Strengths and limitations

A possible limitation of our work is that our sample size was not large enough to allow dividing it into an initial calibration sample and a validation sample. Nevertheless, our sample size was highly informative to identify the large differences among patients in the different functional connectivity groups. Exploratory analyses do require validation, which we did by testing the differences between the functional groups using information independent of that used to select subjects or to identify the functional connectivity groups.

A strength of this approach to validation in moderate sized samples is that it illustrates the value of thorough phenotyping, which allowed us to have a deep understanding of the neuroadaptive processes that account for their clinical characteristics. We suggest that the thorough assessment of moderate-sized samples is particularly important because it allows detection of strong effects with broad coverage, which in turn facilitates future research and translation into useful clinical practices.

Implications of a biopsychosocial approach to human brain functions

Our findings indicate that human functioning cannot be reduced to physical processes, to psychological processes, or social processes – all three aspects of human functioning collaborate interdependently, as illustrated here in brain functional connectivity. A biopsychosocial diathesis-stress model provides a conceptual framework that can guide an understanding that respects the utility of traditional clinical diagnoses along with the causal and developmental insights that can be gained from both neurobiological and psychosocial measures.

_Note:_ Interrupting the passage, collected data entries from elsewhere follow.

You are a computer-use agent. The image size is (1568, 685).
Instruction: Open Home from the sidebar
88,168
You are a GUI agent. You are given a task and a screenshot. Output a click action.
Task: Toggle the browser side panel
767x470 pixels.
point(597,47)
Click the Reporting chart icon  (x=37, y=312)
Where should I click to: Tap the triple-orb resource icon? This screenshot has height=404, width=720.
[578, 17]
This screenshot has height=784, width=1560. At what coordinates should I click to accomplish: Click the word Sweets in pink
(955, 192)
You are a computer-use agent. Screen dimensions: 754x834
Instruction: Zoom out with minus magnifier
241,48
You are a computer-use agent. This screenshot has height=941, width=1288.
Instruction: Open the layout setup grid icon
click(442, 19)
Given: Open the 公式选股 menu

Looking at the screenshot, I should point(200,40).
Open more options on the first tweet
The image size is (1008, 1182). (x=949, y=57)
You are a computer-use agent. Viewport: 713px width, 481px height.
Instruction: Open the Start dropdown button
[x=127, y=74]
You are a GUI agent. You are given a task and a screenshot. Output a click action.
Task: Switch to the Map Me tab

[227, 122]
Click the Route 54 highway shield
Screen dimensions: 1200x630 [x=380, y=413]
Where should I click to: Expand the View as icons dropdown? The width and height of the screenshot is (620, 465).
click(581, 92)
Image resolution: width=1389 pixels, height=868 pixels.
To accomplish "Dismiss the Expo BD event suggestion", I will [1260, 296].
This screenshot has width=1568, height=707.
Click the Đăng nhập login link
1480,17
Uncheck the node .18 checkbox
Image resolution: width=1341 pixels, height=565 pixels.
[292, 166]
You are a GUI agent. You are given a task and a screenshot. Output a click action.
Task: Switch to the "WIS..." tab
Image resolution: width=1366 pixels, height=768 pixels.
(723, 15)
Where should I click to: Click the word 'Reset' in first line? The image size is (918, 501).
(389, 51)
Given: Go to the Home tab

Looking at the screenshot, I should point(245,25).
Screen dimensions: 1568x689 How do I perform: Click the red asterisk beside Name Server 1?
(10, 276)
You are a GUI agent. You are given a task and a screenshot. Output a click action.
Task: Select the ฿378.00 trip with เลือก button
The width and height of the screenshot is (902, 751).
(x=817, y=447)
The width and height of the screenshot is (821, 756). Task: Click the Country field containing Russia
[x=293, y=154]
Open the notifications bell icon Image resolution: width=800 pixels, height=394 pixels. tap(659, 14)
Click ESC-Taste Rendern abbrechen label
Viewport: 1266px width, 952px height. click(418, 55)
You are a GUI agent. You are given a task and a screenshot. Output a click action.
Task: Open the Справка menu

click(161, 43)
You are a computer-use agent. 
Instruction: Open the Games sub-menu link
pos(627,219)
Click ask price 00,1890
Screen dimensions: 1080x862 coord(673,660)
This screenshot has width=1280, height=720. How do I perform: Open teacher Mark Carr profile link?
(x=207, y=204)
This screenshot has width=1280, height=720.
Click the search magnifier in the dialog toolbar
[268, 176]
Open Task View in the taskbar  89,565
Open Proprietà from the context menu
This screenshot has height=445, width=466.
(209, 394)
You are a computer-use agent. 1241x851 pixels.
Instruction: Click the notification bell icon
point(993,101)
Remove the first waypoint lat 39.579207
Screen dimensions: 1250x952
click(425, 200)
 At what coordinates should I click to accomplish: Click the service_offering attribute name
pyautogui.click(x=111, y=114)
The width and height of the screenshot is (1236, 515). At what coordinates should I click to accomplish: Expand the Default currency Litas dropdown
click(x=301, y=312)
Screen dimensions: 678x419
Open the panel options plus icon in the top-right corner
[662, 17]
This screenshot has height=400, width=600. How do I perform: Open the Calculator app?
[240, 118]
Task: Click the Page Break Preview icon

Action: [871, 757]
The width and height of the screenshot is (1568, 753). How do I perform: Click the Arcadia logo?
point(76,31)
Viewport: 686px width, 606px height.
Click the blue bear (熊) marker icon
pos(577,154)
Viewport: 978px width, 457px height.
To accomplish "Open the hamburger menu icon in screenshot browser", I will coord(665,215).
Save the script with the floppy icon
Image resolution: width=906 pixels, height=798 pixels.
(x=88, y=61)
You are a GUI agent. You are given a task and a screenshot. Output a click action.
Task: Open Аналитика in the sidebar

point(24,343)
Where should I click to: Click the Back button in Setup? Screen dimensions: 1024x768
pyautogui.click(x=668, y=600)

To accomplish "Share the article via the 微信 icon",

There has been a growing crisis of confidence about the validity and utility of traditional diagnostic categories in psychiatry represented in DSM and ICD, including many calls for a paradigm shift due to pervasive comorbidity and failure to identify specific objective laboratory tests to confirm specific diagnoses [167]. Likewise alternative proposals for bottom-up approaches like RDoC that seek to begin with basic neurobiological findings to explain clinical phenomena are insufficient when applied to the complex adaptive systems that underlie common health problems [167, 168]. We suggest that the controversy about the validity and utility of traditional clinical diagnoses may be due to a misunderstanding that is much like earlier controversies about development and regulation of the effects of nature versus nurture in biology, diathesis versus stress in psychology, and person versus situation in personal and social fields of science. Common disorders in medicine, regardless of specialty, involve a hierarchy of complex adaptive systems with fuzzy boundaries, so dysregulation and dysfunction are not expected to fall neatly into separate diagnostic categories or separate centers in the brain or other organs.

Nevertheless, the strong relationship between brain functional connectivity and personality in humans can help to bridge the explanatory gap about the meaning of neuroimaging data and self-reports of the biopsychosocial aspects of human personality. As recommended in recent reviews of alternative perspectives on psychiatric validation [169], this finding advances the program of validation in psychiatry in which objective neurobiological findings can be translated into meaningful and clinically relevant descriptions of concurrent human behavior and subjective experience, and vice versa. Fortunately, we are positioned to begin to address such challenges by integrating prior findings about the genetics, development, and evolution of human personality with our current findings on the hierarchical organization of brain functional connectivity.